At 10/12/09 01:56 AM, BrianEtrius wrote:
Out of curiosity, does anyone besides me listen to music while writing?
It's weird, but it's easier (at least for me) to write something with something going on in the background to inspire.
It depends a bit on the situation for me, though I often have some music playing quietly while I read or make notes on something I plan to write. At the risk of sounding like a typical arts student, I'm very interested in instrumental jazz while I really go at it, though I can turn on some of the lyrical classics (example, Straighten Up And Fly Right, originally performed by Nat King Cole and his band, but I've listened to a version sung by Rosemary Clooney which is great too) if I'm in the mood. I've found that jazz, and to a lesser extent, blues-based rock, generates quite a warm atmosphere. It goes well with the environment, whether it's the middle of the day or in the early morning.
Just as another example I've had on many times while brainstorming ideas, check out John McLaughlin by Miles Davis and his band (including McLaughlin on guitar). It comes from Miles Davis' more electric, fusion period. It's a sort of a staple of my writing playlists, heh.
Oh, and techno/ambient sort of styles too. Newgrounds and its audio artists have helped me build a considerable collection of this sort of stuff over time. The pieces I've gone for tend to be cool and calm for the most part, if quite striking at select moments, quite jolting. I'm still inexperienced in all of these genres, so randomly-generated Internet radio found on programs such as Spotify (unfortunately only available in Scandinavia and parts of western Europe, but there's got to be an alternative, you get the idea) has been great for me while I get into writing.
So yeah, I do listen to music while writing. Sort of :)
At 10/12/09 06:34 AM, gumOnShoe wrote:
Listen to them, but only the right thoughts and respond to them in the right way. Because yeah I get those moments all the time. Best thing you can do is read it out loud to a friend and see what they think. Generally I also shoot to improve my language when I start feeling like that. I'll look at a scene and try to expand it and make it important where it wasn't maybe before. I also generally right my stories in several parts about different things and then merge the ideas together in one story, then making sure things are consistant.
But I always hate my work, always.
My biggest struggle with writing creatively is picking out the right voices in my mind. There are always a couple of thoughts that are overjoyed with the mess I've developed on the page, but they're not the loudest ones. The most negative bring megaphones with them and act as if it's some sort of protest party rather than a simple exhibition for myself and my thoughts.
But yeah, I love receiving feedback from anyone, on the smallest of ideas I've come up with. I could write a quick eight-lined poem and be happy with a comment from anyone. I might not be able to use and apply it fully, but I'm grateful for the thought, you know?
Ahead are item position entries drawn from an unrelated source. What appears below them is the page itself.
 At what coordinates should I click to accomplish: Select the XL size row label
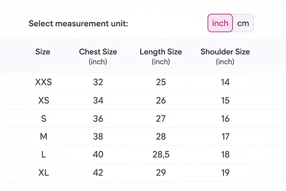point(43,173)
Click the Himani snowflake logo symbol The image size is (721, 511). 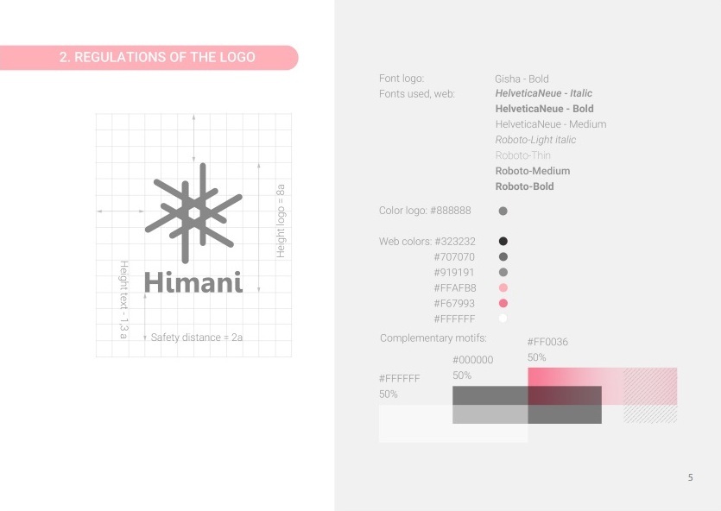pos(193,212)
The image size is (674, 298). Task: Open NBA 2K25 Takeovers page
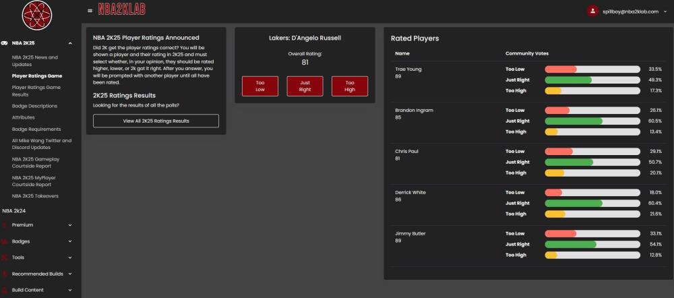pos(35,196)
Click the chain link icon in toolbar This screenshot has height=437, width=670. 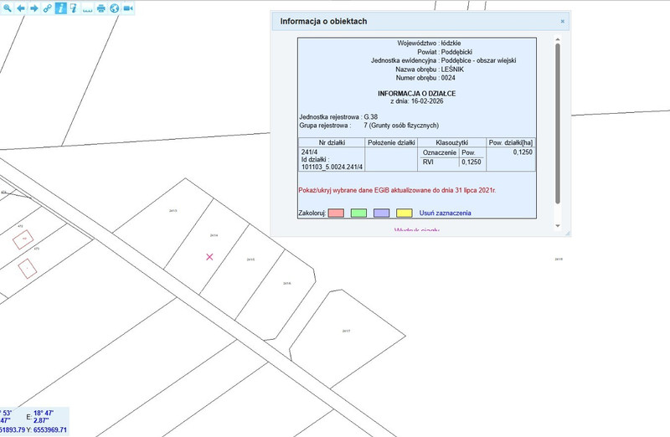click(48, 8)
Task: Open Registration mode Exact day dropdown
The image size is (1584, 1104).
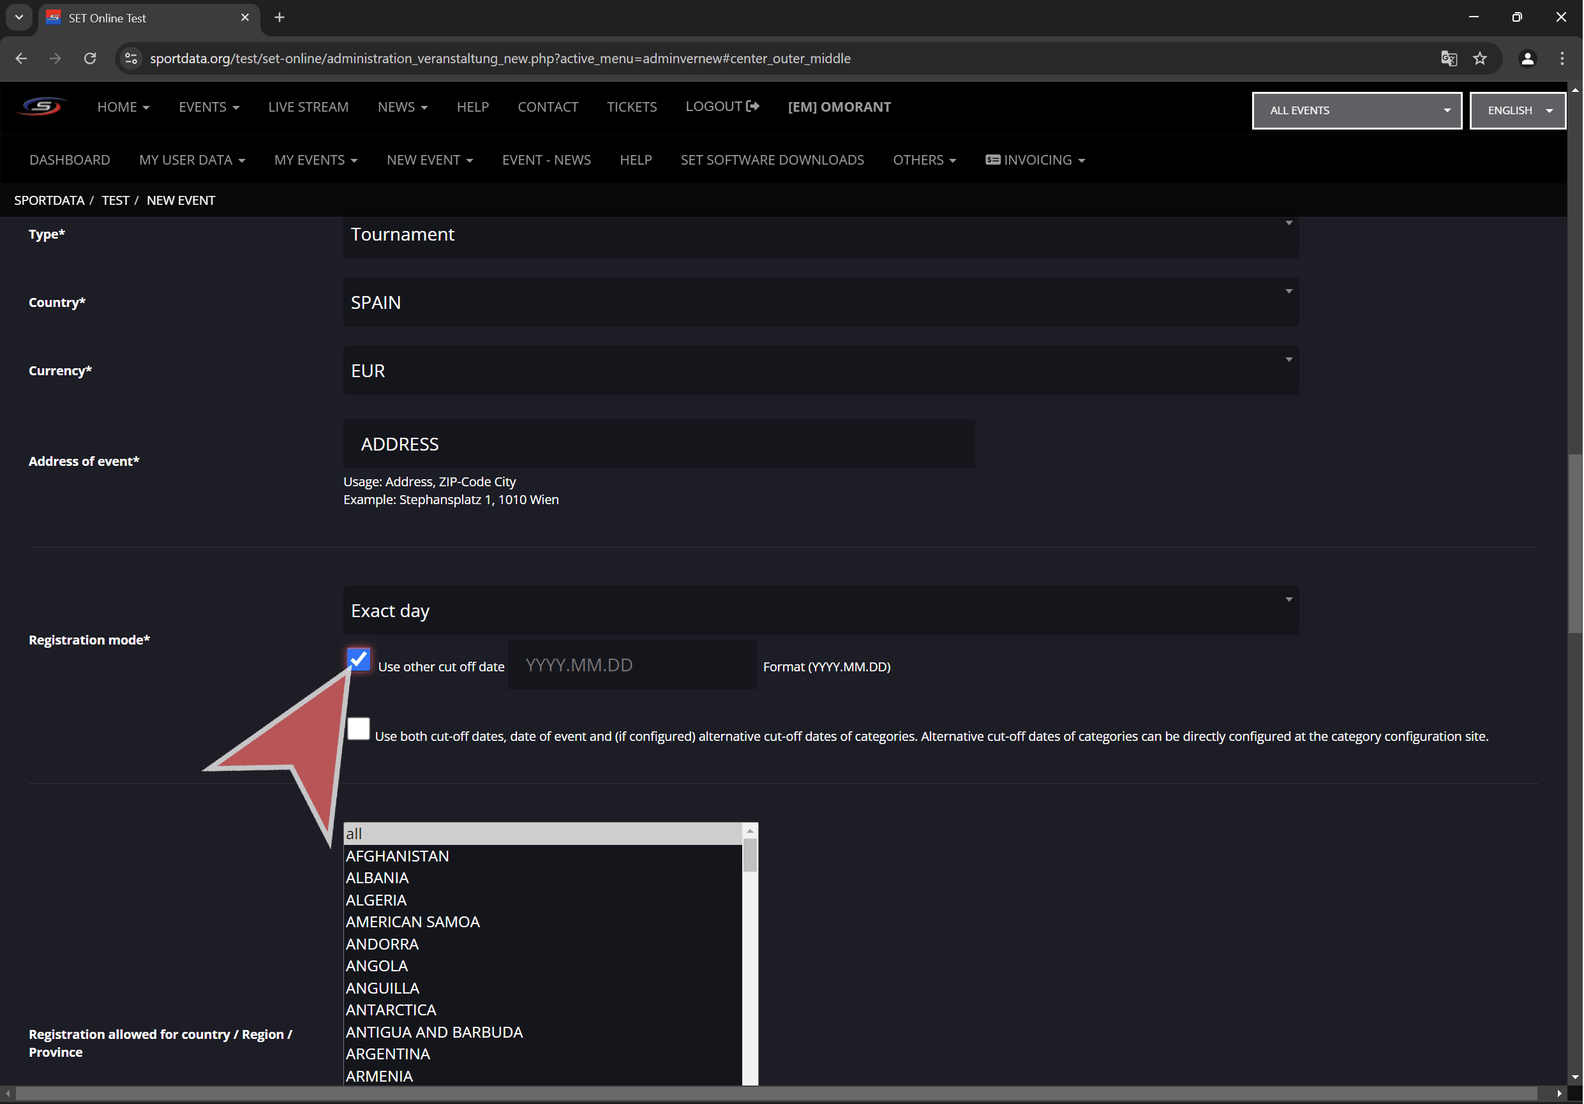Action: point(820,611)
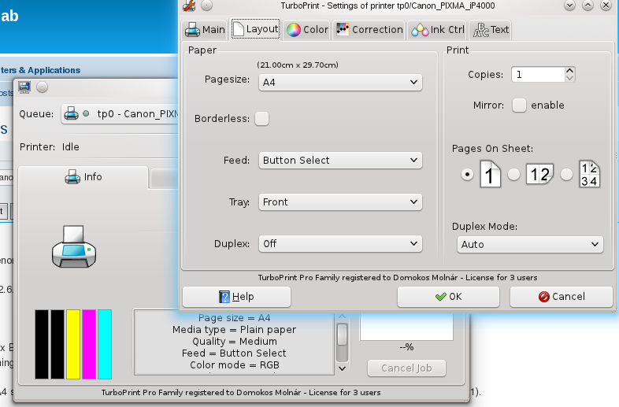
Task: Click the four-pages-per-sheet icon
Action: (x=589, y=174)
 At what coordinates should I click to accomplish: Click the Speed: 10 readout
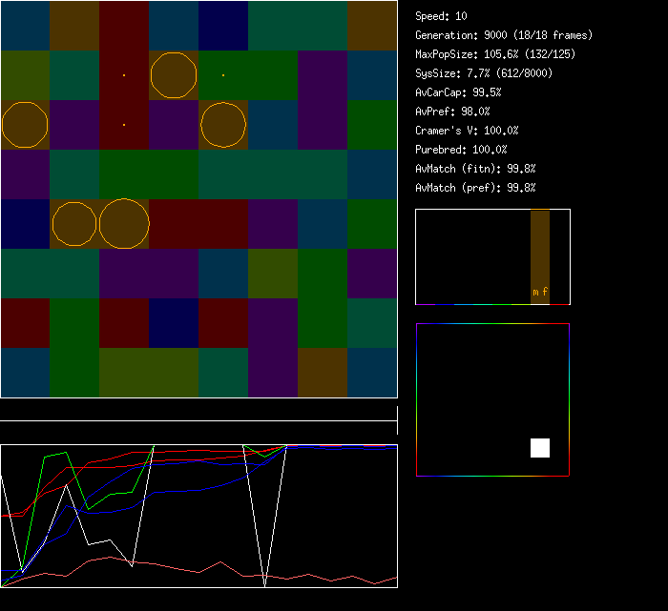pyautogui.click(x=441, y=16)
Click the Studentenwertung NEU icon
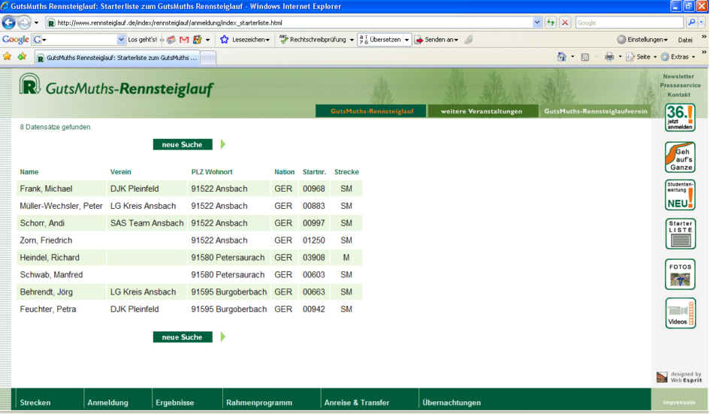The width and height of the screenshot is (710, 414). (679, 195)
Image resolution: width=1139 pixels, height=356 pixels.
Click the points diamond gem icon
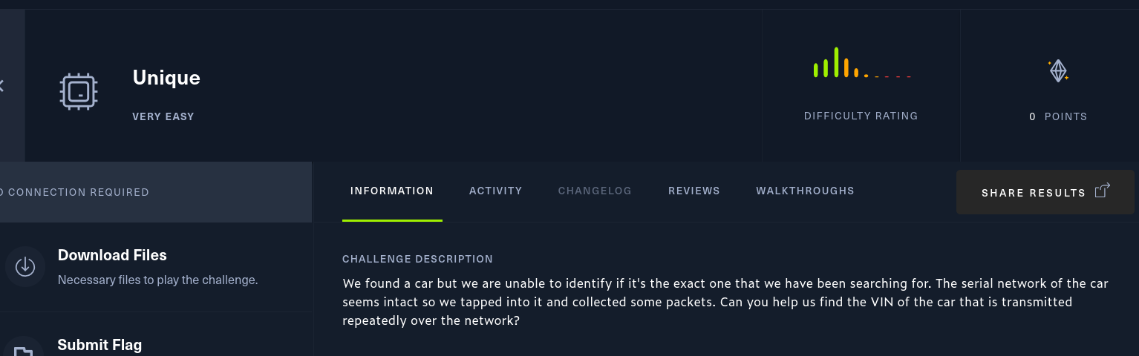[x=1058, y=70]
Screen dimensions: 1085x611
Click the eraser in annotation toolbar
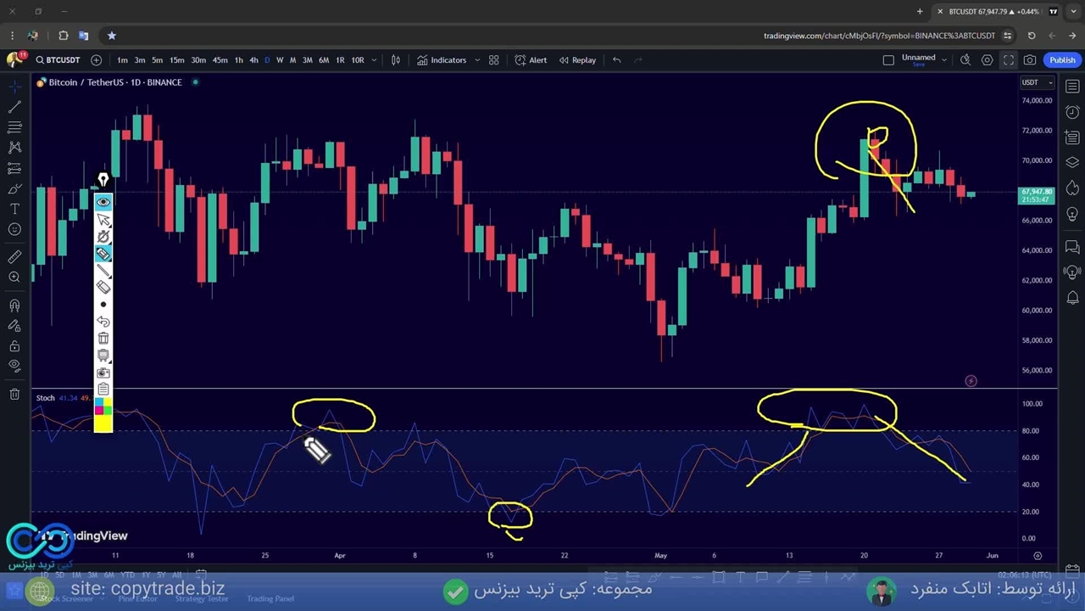tap(103, 287)
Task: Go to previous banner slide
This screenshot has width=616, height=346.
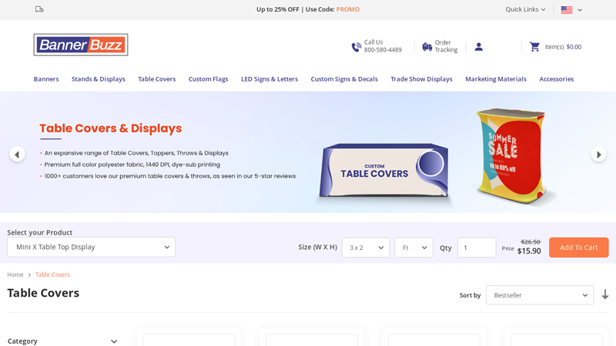Action: [17, 154]
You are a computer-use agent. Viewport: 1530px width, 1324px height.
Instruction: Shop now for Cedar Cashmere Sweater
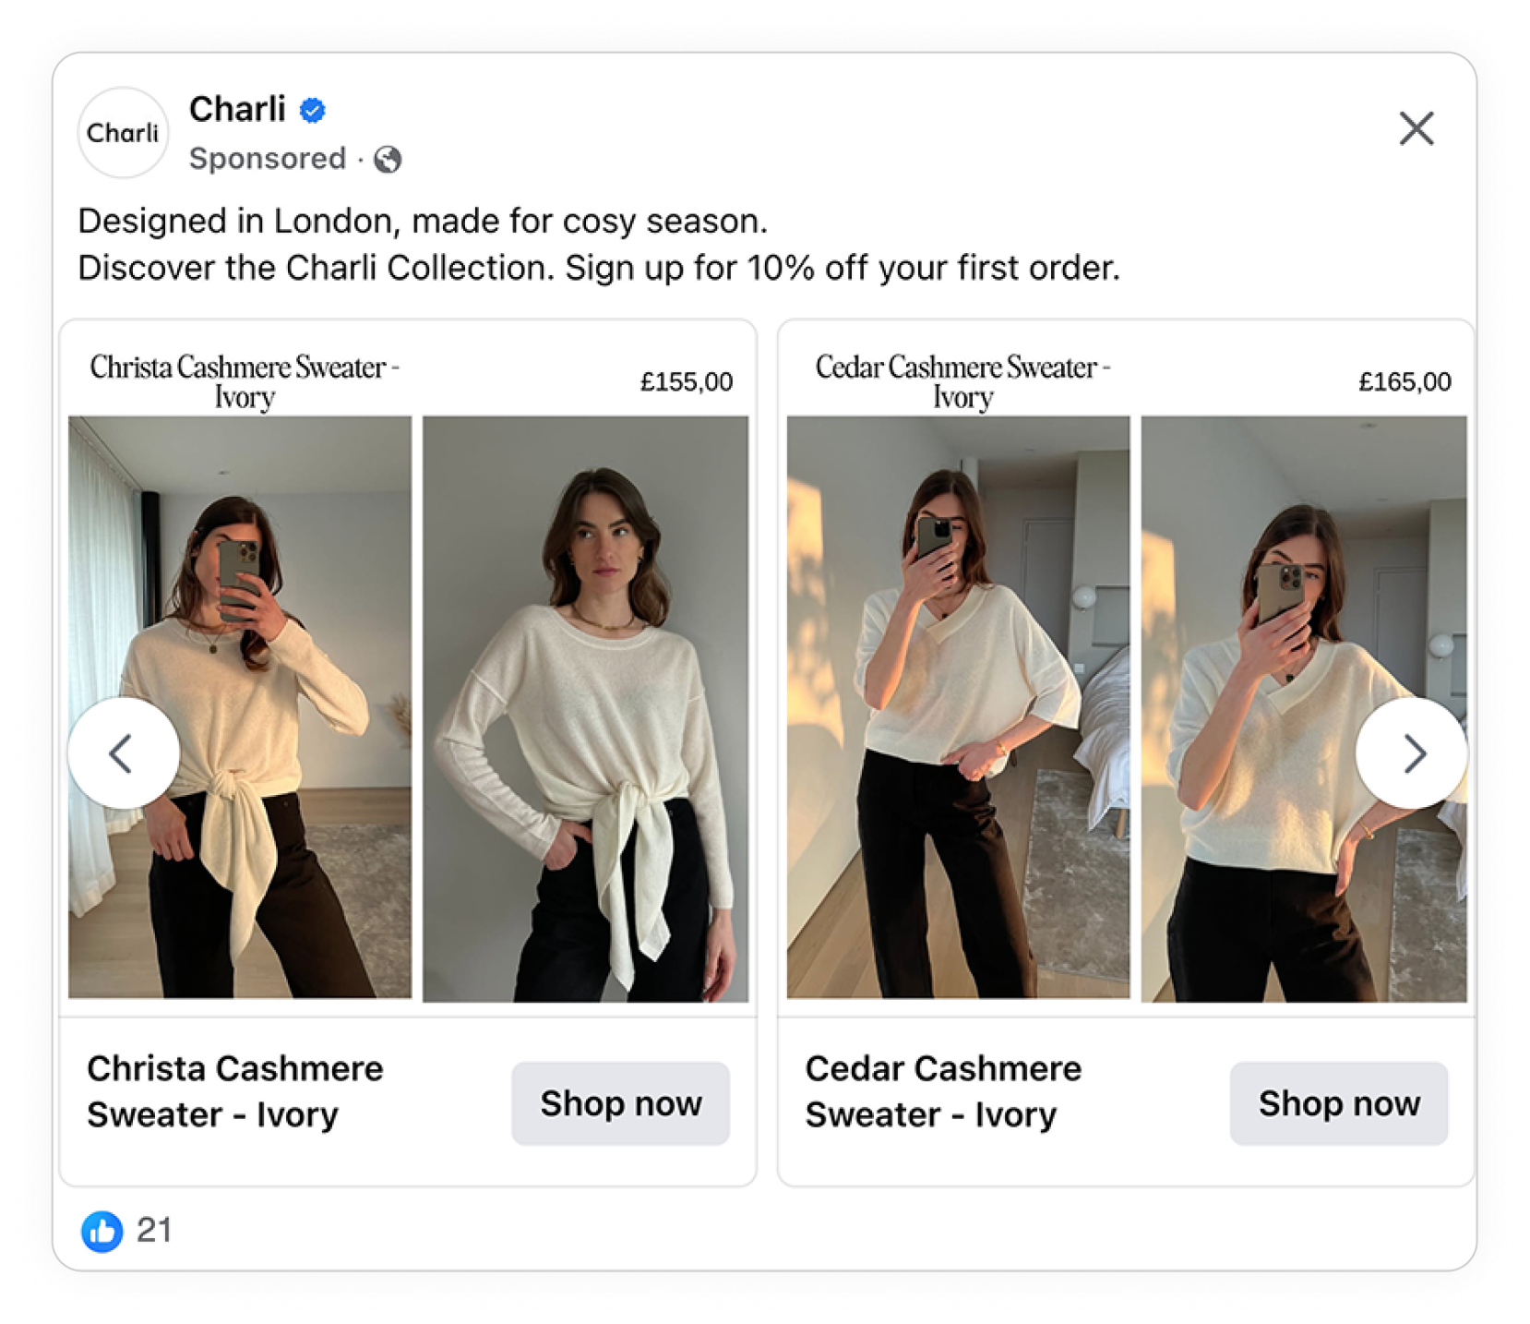pos(1338,1103)
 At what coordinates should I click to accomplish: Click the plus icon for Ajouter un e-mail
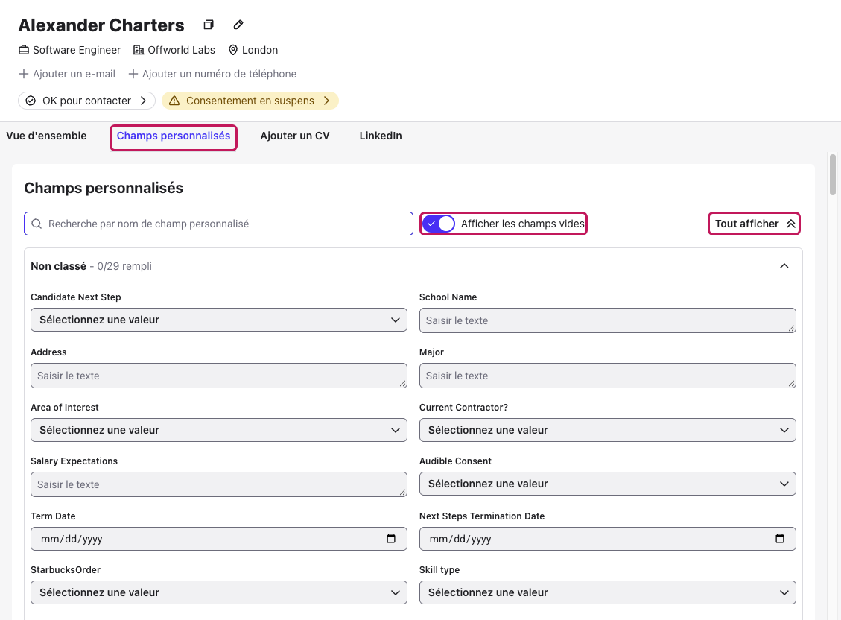(24, 74)
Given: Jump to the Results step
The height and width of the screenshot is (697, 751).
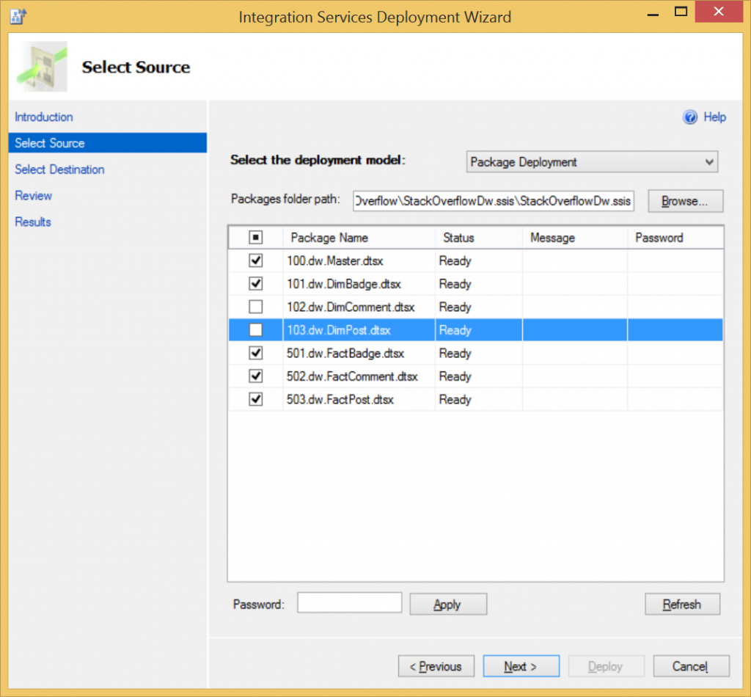Looking at the screenshot, I should point(32,222).

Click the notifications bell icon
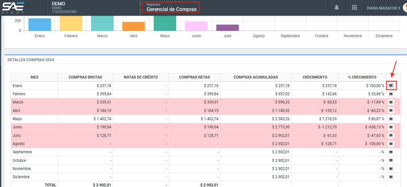click(337, 8)
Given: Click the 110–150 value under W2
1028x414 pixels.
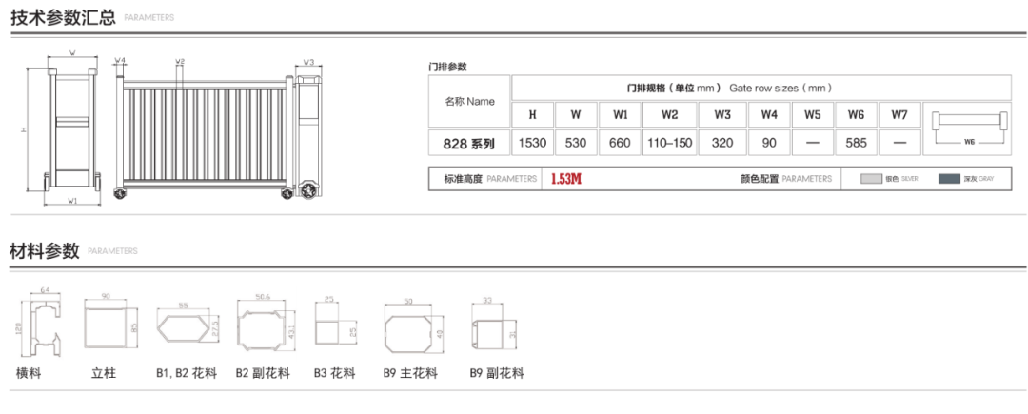Looking at the screenshot, I should [669, 143].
Then I can play around with things with a bit of confidence: change a couple of words I now see as overused and ineffective, delete entire paragraphs full of triteness, piss off the Gods of punctuation with a bit of experimentation, etc.
One, arguably more advanced, skill I'm trying to work on is combining the acts of critically analysing something and finding oppurtunities to enhance my own technical creativity. Not much to say on this so far, but I think it's a good thing to foucs on.
And yes, I hate my work always too, also myself.
***
And just out of interest, where do you all tend to find your ideas coming from? There are so many answers to this obviously, but what has inspired you in these competitions or anywhere else so far, in brief?
I ask because I made myself laugh the other day when I looked at myself and noted that I actually use things I've read on the BBS to make a point, at times. I've even written short pieces off the top of my head from a thread and posted them in the same thread, because my best response as far as I was concerned, would've been creative fiction.
It sounds like a bad question, but maybe you have something intriguing. Honestly, I'm interested!